Recently Viewed: I Will Buy You (1956)
As I watched this Shochiku-produced sports drama, an alternate title sprang to mind: Samurai in the Outfield. Director Masaki Kobayashi despised corruption and tyranny of any kind, and in the Sixties joined fellow filmmakers such as Akira Kurosawa, Hideo Gosha, Eiichi Kudo, and Tadashi Imai in examining the cruelty and hypocrisy of Bushido (see: Harakiri, Samurai Rebellion). In this earlier feature, he explores similar themes in a slightly different context: the world of professional baseball—the bribery, the gifts, the favors, the layers of manipulation—in which cutthroat scouts treat prospective players as commodities rather than human beings, and one can never be entirely sure of who is using whom.
While the premise screams Kobayashi, the style doesn’t; the movie lacks, for example, the director’s bold camera movements, which in his later work suggests a sense of instability (ethical, psychological, etc.)—as though the characters might at any moment be tossed straight over the edge of the earth.
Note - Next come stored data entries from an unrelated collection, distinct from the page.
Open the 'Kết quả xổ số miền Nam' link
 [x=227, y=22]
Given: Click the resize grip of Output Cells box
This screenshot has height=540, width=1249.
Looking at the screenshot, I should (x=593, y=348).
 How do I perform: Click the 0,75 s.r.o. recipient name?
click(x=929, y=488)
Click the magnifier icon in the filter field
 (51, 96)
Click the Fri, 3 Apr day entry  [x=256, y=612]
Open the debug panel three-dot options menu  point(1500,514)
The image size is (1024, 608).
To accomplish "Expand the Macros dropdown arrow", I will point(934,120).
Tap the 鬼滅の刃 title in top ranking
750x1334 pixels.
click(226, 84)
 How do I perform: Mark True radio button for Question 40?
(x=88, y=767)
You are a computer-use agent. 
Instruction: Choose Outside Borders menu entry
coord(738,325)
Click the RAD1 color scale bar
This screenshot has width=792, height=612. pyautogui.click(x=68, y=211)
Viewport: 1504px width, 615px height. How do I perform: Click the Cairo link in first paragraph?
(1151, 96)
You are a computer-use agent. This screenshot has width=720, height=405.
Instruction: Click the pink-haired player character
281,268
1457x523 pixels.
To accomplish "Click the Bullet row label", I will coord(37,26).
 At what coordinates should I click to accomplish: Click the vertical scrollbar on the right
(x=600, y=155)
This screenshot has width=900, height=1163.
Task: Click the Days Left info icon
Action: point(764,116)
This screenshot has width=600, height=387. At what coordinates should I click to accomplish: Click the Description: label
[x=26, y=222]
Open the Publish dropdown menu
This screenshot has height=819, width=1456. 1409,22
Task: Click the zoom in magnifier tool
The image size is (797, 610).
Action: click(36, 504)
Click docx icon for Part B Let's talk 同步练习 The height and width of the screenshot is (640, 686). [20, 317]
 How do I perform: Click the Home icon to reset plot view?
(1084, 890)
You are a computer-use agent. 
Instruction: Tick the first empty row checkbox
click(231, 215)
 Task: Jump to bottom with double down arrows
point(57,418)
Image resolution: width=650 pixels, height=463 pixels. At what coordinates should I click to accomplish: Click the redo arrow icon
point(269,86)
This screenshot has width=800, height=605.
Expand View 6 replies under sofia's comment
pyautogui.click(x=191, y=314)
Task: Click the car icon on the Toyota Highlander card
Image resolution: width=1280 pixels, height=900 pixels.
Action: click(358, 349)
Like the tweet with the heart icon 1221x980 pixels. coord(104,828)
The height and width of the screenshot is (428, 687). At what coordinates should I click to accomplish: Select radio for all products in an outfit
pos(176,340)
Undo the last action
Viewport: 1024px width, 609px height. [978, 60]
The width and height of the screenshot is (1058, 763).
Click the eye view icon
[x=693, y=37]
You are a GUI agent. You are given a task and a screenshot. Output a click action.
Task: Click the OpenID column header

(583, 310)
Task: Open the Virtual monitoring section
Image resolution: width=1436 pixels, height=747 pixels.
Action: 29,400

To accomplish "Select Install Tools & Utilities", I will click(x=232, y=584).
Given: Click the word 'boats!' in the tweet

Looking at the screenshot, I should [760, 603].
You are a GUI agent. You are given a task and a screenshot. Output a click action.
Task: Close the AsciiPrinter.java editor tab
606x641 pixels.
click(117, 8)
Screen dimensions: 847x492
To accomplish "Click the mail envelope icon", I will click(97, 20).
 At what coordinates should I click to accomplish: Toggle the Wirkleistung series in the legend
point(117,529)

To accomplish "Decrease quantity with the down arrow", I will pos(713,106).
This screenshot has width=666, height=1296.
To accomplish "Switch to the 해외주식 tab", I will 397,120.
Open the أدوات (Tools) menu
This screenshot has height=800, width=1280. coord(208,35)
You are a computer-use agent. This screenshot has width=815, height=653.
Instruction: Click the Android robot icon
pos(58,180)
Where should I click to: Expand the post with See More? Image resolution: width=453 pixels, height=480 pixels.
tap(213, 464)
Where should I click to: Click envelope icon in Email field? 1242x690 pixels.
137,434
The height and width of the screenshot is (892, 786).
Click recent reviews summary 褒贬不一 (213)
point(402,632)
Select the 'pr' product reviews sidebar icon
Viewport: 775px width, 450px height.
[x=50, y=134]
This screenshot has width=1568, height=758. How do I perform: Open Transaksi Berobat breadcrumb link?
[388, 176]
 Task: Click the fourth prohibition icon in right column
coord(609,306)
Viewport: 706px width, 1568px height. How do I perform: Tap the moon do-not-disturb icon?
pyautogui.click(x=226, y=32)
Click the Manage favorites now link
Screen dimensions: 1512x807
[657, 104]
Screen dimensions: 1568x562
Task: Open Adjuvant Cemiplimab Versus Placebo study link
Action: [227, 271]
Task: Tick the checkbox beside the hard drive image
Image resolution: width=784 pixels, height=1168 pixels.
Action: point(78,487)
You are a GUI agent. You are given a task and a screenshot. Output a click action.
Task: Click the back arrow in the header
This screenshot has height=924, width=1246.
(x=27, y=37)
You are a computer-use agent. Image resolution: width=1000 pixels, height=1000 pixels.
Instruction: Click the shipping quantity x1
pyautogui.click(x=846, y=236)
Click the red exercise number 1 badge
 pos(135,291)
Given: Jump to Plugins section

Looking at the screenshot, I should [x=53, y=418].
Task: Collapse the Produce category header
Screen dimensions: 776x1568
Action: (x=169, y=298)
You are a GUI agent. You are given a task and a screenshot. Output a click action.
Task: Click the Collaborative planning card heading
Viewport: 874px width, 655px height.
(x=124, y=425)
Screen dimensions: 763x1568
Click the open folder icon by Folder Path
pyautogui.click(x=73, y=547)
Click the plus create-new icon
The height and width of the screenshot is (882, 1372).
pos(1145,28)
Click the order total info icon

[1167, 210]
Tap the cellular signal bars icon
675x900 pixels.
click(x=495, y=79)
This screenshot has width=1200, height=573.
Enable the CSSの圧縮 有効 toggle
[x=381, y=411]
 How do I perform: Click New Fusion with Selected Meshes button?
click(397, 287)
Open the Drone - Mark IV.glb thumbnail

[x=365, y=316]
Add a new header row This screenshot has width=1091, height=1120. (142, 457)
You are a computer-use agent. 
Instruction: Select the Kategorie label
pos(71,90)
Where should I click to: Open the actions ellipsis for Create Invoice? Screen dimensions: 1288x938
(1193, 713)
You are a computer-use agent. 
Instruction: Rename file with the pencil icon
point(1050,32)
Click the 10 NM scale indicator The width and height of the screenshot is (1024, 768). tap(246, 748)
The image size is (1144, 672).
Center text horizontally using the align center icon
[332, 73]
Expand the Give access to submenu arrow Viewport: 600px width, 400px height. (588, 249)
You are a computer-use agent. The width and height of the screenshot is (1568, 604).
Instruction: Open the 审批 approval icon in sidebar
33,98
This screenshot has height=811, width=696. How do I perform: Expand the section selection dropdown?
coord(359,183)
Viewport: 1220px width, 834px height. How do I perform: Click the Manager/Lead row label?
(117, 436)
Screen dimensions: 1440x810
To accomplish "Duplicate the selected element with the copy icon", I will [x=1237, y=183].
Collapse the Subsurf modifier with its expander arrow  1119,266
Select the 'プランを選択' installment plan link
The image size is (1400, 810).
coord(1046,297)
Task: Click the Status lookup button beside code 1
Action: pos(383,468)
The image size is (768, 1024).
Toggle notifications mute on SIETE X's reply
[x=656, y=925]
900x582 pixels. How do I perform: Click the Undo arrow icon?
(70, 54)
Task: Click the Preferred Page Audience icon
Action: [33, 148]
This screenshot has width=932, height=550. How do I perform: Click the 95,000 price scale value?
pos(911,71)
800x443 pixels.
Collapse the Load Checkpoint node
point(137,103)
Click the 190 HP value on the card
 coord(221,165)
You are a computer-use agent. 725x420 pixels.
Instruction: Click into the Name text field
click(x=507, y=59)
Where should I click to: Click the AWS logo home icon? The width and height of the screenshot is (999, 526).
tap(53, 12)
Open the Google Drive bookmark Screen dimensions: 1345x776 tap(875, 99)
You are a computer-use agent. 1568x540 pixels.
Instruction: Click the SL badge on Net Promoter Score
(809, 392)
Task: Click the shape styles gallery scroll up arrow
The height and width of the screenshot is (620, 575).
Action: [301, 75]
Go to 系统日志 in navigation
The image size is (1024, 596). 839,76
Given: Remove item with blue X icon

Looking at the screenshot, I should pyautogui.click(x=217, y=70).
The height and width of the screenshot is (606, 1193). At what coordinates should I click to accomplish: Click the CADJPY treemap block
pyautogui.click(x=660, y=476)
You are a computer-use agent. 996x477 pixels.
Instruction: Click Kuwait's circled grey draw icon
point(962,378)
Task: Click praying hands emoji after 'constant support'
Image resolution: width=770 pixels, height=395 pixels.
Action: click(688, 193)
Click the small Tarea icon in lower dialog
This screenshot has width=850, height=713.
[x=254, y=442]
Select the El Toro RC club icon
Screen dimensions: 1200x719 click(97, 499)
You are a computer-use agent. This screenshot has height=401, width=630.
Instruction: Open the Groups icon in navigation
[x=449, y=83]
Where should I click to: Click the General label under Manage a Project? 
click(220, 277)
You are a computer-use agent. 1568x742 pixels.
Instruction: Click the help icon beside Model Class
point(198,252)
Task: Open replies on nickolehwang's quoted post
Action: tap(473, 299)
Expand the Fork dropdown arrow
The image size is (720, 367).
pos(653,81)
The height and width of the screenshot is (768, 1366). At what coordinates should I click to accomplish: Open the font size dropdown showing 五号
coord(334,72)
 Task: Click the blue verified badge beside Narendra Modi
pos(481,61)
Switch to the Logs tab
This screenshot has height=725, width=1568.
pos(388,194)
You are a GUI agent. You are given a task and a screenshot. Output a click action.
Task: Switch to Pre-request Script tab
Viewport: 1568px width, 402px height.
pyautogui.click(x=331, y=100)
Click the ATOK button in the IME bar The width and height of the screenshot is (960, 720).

Which is not to say I Will Buy You isn’t a visual feast; Kobayashi shows remarkable narrative control, breaking several scenes (including the climax) into multiple planes of action and favoring long, uninterrupted takes, creating a more naturalistic—almost Ozu-esque—pace.
If you only watch one Kobayashi film in your lifetime, I’d recommend Harakiri—but if that’s all you know him for, I Will Buy You is well worth checking out.